Though music has been a constant in human life for thousands of years, the means by which music has been created have constantly evolved. Take the piano, which for many is the first instrument they learn.
Pianos are almost ubiquitous in churches and other public performance spaces, and many in the upper class can afford to put them in their living rooms. It has become associated with weepy ballads and stern classicism, middle school student geniuses and sleazy saloon patrons alike. Before the early 18th century, however, the piano did not exist.
When it was invented, it was favored by players and composers because it was both loud enough to be heard throughout a concert hall in an age before amplification and precise enough for players to control the sound of the notes. I hope by this example to illustrate the idea that reality has no room for what we often idealize as “traditional” musical instruments.
This is a roundabout way of introducing a highly non-traditional album. Satelliti is the stage name of two Italian musicians named Andrea Polato (drums) and Marco Dalle Luche (keyboards and synths).
They have been jamming together since 2010 and, in line with a whole army of European innovators, have created some truly remarkable improvised work that owes its roots to jazz but fearlessly absorbs influences from other genres. Their new album, “Transistor,” is a set of exciting duets that combines jazz with elements of rock music, house, psychedelia and ‘90s Detroit techno.
While the flow of most traditional jazz, at least in more popular forms like swing and bebop, is defined by alternating solos and bands with strong leaders, Satelliti sounds more like an equal partnership. This is not to say that their work is soft or conciliatory.
Their pieces surge and seethe with energy, using relatively familiar dance structures — as found in early electronic music — and rearranging them in unpredictable ways. Here the point of the music is not to sound humane or naturalistic but to infuse the most mechanical of rhythms with a definite purpose. Like all music, it is skillfully handled technology that produces the best results, and “Transistor” is certainly a strong piece of work.
Polato’s drumming sets the clockwork of each song in motion. Often imitating electronic drum machines in his precision, he is not keen on staying in one place for too long. While cast-iron grooves are numerous on the album, he is surprisingly agile as well, keeping the whole affair from getting monotonous.
His skills are most obviously on display in the more aggressive tracks. The best of these include “Voltage,” “Canada” and the final track, “Transistor.”

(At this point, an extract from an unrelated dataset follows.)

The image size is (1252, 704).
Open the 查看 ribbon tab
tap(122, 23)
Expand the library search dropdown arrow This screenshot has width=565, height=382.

Dalle Luche has an even more varied bag of tricks to employ, generally using synth loops to create tension and regularity in the grooves while introducing more manic improvised layers on top of the rhythms.
Some of the synth work is indebted to the shredding, squelchy style of Detroit techno, while some tracks feature sounds like wind chimes and other soft tones. A couple of the tracks, the longest of which is “Bright Tunnel,” eschew fireworks altogether and opt for a more thoughtful pace and warmer textures.
It is a testament to the versatility of both the musicians and the tools they are using that all of this sounds consistent with the larger whole. I would go so far as to say that this band, along with others like The Neck and Dawn of Midi, are at the cusp of a new and vital form of jazz fusion with electronic music forms. It’s an exciting time to be listening to jazz.